In the weeks leading up to Election Day, CVH organizers visited three NYCHA developments in Queens to get residents to pledge that they would vote in the Onorato race. The aim was not just to persuade people to vote but to make sure they voted all the way down the ballot—something many voters don’t do. The winning candidate would then receive postcards from the pledged voters reminding them to support public housing. CVH, which collected 1,500 pledges, hopes the additional votes and the postcards will send a clear message to the pols: “Whoever wins, they need to start paying attention to public housing,” says Alisa Pizarro, a public housing resident and CVH canvasser. But the residents themselves are also a target. “We’re just trying to convince them that their vote does count,” adds Demitrus Gonzalez, another canvasser. “We outnumber the politicians.”

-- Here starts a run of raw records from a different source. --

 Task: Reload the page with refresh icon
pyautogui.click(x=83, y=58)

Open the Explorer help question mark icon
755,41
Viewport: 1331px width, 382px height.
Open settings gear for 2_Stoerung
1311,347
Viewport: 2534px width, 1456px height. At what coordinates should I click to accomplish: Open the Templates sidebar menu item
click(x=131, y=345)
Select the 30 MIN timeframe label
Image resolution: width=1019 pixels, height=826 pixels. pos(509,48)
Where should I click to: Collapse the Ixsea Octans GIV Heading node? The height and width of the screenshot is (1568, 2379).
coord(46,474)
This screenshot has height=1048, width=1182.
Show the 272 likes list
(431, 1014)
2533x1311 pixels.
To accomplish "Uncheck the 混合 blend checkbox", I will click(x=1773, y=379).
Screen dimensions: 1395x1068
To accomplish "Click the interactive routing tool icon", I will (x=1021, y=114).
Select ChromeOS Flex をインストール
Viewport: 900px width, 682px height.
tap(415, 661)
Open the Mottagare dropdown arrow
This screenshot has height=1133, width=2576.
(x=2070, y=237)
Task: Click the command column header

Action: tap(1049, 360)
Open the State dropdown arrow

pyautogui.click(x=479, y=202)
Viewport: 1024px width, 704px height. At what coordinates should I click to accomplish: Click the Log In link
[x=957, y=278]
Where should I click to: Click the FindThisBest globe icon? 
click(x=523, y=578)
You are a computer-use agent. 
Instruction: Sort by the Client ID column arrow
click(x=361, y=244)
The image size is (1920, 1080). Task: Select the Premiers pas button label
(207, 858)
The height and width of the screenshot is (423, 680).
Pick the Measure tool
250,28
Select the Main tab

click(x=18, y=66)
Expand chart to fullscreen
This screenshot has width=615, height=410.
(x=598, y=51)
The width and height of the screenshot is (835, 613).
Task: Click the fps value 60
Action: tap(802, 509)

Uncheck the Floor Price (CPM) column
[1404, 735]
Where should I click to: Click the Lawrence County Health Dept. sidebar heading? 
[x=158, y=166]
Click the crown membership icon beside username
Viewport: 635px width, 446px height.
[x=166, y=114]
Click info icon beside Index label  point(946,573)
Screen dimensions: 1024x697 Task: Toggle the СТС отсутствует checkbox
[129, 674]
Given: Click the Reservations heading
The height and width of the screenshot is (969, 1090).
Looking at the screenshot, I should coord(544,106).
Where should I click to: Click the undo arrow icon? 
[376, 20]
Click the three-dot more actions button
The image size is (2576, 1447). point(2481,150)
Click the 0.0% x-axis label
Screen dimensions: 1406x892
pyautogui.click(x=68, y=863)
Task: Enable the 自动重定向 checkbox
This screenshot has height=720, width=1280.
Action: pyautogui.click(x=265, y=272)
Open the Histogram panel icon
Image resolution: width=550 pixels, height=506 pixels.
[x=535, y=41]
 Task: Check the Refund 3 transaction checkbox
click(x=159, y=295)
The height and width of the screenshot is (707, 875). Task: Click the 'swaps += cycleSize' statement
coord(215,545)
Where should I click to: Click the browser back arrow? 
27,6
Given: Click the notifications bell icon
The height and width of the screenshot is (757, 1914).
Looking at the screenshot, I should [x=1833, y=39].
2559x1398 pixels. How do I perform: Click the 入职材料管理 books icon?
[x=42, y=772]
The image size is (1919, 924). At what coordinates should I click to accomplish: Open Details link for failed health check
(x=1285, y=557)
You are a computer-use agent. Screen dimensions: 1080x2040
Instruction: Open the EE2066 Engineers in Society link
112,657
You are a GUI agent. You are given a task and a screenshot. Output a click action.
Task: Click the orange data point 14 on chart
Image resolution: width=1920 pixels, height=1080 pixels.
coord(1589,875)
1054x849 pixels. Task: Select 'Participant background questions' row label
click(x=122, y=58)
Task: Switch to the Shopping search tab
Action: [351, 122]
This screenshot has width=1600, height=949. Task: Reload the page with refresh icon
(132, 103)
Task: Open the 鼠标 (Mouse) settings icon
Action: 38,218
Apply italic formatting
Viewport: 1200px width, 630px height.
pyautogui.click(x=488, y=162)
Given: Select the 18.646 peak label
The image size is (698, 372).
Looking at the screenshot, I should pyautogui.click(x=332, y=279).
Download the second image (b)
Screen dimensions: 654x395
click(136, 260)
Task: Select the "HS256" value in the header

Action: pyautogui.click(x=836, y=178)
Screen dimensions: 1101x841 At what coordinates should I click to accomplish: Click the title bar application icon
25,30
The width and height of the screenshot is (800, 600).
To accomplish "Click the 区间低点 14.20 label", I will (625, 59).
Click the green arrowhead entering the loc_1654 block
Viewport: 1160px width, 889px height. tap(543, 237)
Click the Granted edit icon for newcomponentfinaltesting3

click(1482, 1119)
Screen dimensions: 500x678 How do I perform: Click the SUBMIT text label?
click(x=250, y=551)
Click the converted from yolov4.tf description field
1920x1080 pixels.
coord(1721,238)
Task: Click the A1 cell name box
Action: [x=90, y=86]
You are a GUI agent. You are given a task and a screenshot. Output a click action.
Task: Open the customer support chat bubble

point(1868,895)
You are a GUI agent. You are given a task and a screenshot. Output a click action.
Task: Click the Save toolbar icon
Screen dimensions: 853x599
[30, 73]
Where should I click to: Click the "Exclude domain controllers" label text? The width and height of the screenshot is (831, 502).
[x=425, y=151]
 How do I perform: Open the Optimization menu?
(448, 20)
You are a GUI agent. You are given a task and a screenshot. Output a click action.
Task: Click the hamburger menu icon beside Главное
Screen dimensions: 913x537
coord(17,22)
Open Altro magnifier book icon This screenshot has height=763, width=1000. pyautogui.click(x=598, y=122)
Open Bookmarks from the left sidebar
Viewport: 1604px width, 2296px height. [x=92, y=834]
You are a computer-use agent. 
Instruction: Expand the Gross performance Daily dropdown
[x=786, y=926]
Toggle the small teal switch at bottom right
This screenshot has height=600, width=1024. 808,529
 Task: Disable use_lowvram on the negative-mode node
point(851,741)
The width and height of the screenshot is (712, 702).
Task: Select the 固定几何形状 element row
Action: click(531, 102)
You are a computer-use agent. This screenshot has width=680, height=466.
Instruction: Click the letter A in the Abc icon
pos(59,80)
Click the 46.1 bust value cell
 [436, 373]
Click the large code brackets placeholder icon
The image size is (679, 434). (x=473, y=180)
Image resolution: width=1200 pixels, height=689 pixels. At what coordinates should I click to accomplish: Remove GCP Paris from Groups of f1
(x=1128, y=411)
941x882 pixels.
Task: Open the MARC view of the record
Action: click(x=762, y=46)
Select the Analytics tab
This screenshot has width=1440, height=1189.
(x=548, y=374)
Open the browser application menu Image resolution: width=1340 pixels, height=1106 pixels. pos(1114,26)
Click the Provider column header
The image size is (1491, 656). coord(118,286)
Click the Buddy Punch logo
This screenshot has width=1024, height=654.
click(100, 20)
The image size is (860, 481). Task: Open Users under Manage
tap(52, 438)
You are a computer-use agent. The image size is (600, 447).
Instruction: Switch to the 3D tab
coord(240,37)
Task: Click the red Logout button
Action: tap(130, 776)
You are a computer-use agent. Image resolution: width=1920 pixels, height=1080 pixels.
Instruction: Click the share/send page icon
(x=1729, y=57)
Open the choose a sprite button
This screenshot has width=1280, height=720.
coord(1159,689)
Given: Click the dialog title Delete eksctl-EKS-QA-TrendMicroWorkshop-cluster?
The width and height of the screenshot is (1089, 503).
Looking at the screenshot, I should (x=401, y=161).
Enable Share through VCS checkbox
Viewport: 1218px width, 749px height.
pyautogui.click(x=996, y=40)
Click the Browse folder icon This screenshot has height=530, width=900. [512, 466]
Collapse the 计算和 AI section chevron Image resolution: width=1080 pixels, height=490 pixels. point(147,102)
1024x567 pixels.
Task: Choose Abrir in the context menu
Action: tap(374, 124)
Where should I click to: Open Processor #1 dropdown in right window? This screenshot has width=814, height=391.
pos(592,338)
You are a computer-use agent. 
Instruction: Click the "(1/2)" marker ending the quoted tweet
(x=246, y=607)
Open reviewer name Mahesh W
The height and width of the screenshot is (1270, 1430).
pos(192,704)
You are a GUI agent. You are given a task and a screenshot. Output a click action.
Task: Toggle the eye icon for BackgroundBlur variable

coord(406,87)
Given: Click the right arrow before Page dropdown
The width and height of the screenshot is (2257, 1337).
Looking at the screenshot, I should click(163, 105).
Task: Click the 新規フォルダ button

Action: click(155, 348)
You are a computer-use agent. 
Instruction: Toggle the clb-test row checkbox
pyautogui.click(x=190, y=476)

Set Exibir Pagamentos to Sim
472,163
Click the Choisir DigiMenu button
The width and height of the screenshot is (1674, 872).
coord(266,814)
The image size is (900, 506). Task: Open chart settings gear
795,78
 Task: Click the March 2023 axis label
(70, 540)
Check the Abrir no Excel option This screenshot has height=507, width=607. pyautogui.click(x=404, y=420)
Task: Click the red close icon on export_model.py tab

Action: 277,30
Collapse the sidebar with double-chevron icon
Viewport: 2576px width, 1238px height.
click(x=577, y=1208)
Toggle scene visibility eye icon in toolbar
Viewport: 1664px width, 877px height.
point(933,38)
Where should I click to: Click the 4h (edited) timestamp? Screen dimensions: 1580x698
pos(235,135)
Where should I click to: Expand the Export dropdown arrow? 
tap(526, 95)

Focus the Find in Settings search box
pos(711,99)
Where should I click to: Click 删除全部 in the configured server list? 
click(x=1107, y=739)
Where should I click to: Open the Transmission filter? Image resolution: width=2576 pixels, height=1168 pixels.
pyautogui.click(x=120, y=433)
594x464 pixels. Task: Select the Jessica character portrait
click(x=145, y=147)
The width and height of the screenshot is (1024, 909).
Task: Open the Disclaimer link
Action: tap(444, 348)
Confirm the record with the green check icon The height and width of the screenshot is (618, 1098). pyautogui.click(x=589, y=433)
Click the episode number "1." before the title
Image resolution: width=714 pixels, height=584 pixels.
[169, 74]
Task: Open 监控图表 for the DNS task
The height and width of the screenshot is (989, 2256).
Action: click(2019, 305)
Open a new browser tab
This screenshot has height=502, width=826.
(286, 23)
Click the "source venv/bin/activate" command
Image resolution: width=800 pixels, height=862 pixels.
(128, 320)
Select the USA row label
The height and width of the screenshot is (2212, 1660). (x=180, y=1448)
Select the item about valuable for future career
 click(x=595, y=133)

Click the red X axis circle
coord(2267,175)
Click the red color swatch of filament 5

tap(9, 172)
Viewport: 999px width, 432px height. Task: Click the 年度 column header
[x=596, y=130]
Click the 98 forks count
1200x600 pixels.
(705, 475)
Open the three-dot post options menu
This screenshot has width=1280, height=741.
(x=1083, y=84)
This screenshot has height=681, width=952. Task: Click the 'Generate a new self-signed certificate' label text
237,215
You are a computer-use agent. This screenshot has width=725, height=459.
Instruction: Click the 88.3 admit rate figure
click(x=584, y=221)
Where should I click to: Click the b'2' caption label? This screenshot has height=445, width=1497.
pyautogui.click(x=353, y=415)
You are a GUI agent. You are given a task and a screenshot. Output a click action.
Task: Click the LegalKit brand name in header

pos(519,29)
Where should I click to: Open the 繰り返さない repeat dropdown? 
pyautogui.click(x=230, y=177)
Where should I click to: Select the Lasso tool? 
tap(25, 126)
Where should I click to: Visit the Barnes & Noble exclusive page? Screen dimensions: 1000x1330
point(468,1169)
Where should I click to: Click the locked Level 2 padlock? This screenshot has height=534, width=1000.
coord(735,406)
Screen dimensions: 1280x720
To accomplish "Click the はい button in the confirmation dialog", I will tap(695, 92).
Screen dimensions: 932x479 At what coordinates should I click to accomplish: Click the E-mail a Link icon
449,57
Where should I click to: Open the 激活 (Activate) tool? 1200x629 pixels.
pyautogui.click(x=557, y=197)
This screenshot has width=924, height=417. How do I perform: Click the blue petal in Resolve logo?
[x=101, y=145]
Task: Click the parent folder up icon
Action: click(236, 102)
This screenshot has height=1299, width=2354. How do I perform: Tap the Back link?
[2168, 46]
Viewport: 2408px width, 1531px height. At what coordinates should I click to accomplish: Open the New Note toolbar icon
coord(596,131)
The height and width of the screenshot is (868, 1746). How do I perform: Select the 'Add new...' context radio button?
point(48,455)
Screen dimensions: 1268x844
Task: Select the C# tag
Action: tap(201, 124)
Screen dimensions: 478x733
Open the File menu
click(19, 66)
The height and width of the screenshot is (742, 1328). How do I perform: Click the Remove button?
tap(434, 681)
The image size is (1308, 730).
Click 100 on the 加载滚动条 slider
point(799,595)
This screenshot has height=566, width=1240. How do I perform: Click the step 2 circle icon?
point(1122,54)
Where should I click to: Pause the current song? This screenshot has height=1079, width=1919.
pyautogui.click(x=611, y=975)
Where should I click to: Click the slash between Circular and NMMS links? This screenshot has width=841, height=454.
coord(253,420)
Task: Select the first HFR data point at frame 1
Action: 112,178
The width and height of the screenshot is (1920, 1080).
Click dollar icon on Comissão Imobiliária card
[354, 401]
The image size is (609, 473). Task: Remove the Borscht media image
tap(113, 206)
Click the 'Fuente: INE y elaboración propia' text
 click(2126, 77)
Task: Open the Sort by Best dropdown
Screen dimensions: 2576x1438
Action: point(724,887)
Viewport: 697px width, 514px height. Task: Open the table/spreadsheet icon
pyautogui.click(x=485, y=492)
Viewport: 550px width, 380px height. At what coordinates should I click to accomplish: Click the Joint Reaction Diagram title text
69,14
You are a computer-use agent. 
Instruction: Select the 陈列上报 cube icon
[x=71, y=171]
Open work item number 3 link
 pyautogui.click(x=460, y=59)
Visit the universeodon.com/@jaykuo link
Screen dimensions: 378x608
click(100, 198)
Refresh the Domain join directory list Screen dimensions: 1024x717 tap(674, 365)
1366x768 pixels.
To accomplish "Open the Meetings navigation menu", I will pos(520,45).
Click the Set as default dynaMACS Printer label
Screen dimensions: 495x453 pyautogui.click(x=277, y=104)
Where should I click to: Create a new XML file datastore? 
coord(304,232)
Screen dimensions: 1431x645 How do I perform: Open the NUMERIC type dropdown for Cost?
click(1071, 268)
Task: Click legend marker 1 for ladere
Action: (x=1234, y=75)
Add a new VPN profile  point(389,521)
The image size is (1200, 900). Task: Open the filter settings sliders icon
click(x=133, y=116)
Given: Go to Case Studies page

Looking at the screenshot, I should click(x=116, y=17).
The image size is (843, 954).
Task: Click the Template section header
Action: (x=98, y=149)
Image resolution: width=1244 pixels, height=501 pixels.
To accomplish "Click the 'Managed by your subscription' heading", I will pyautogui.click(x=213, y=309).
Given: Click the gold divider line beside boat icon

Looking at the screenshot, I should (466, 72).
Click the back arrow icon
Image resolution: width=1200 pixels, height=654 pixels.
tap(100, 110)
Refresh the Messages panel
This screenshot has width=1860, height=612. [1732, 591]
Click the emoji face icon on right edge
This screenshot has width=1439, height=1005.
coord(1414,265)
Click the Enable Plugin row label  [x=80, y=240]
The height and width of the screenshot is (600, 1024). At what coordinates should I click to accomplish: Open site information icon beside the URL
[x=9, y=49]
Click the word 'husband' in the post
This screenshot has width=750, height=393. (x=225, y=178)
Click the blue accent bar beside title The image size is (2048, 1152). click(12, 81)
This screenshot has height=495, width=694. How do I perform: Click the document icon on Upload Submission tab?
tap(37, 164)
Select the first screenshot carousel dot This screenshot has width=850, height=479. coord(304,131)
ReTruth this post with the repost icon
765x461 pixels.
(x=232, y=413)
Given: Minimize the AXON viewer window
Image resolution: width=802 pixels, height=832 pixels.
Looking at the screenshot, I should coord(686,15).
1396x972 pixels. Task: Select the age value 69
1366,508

Organizers who target public housing have one thing going for them: The density of public housing makes it easy to reach a lot of potential voters fast—and then to follow up with them. And public housing is the sort of bread-and-butter issue that CVH has found provides a stronger motivation for people to vote. “The idea that it’s your civic duty, it doesn’t work,” says organizer Henry Serrano. “So the idea behind this is really to tie it to a specific issue.”

CVH isn’t the only organization trying to bulk up public housing’s political muscle. It’s part of a national group, the Right to the City Alliance, that’s pushing that effort nationally. Organizers from Public Housing Residents of the Lower East Side traveled to Chicago after the election to meet with fellow members of the Housing Justice Movement, a coalition lobbying for affordable housing. Landmark West, which is trying to obtain landmark status for the Amsterdam Houses in Hell’s Kitchen, is providing support to the tenants’ association there so it can mobilize to preserve the development.

NYCHA itself is no slouch when it comes to playing politics. In recent years, the authority won a better state “shelter allowance” payment for welfare recipients living in public housing and obtained the right to use federal Section 8 vouchers to pay for city- and state-built public housing. In late November, when NYCHA began pushing to get some cash out of a new economic-stimulus bill, then-chairman Tino Hernandez urged residents to “reach out to Senators Schumer and Clinton as well as the entire New York State Congressional Delegation.”

NYCHA resident leaders are turning their attention to city elections in 2009. Reginald Bowman, president of the citywide council of resident leaders, says, “We are mobilizing ourselves because the only equity we have is our political leverage, and we plan to invest it wisely in the coming election.”